Les autorités américaines annoncent la reclassification de la marijuana médicale réglementée par les États, la retirant de la catégorie des drogues les plus strictement contrôlées. Cette modification administrative vise à faciliter la recherche scientifique.
Le département de la Justice a précisé jeudi que certains produits à base de marijuana passeront de l’Annexe I à l’Annexe III du système fédéral de classification des drogues. Cette dernière catégorie regroupe les substances présentant un potentiel modéré à faible de dépendance physique et psychologique. Selon les informations rapportées par Al Jazeera, ce changement ne légalise toutefois pas la marijuana à des fins récréatives ou médicales au niveau fédéral. Le procureur général par intérim, Todd Blanche, a indiqué que cette décision permet d’étudier la sécurité et l’efficacité de la substance, afin d’offrir de meilleurs soins aux patients et des données fiables aux professionnels de santé.
Cette initiative fait suite à un décret publié en décembre par le président Donald Trump, qui demandait au département de la Justice d’assouplir les restrictions en vigueur. Son prédécesseur démocrate, Joe Biden, avait entrepris des démarches similaires, mais la procédure n’était pas achevée à la fin de son mandat en janvier 2025. Par ailleurs, Todd Blanche a annoncé que des auditions débuteront en juin pour examiner une reclassification plus large de la substance.
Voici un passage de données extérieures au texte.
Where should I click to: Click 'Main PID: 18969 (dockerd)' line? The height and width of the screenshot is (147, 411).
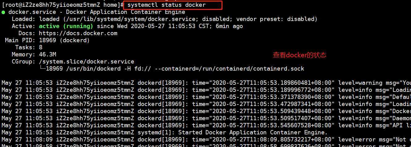click(x=47, y=40)
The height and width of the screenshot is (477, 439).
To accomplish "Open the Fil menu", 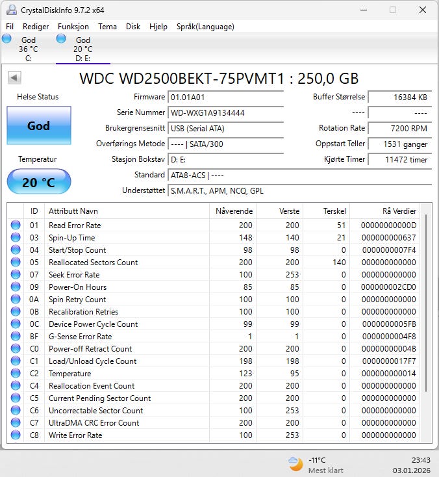I will click(x=10, y=27).

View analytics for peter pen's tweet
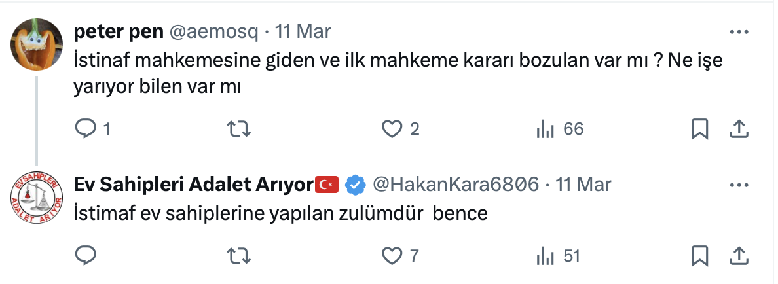545,130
Cette révision réglementaire coïncide avec une évolution des pratiques et des mentalités dans le pays. Les Centres pour le contrôle et la prévention des maladies (CDC) relèvent qu’une personne sur cinq aux États-Unis déclare avoir consommé de la marijuana au cours de l’année écoulée. Une enquête du Pew Research Center menée en 2024 montre que 57 % des adultes américains sont favorables à une légalisation totale, tandis que 32 % soutiennent un usage exclusivement médical. Sur le plan économique, le cabinet d’études BDSA estime que les ventes du marché légal atteindront 47 milliards de dollars en 2026.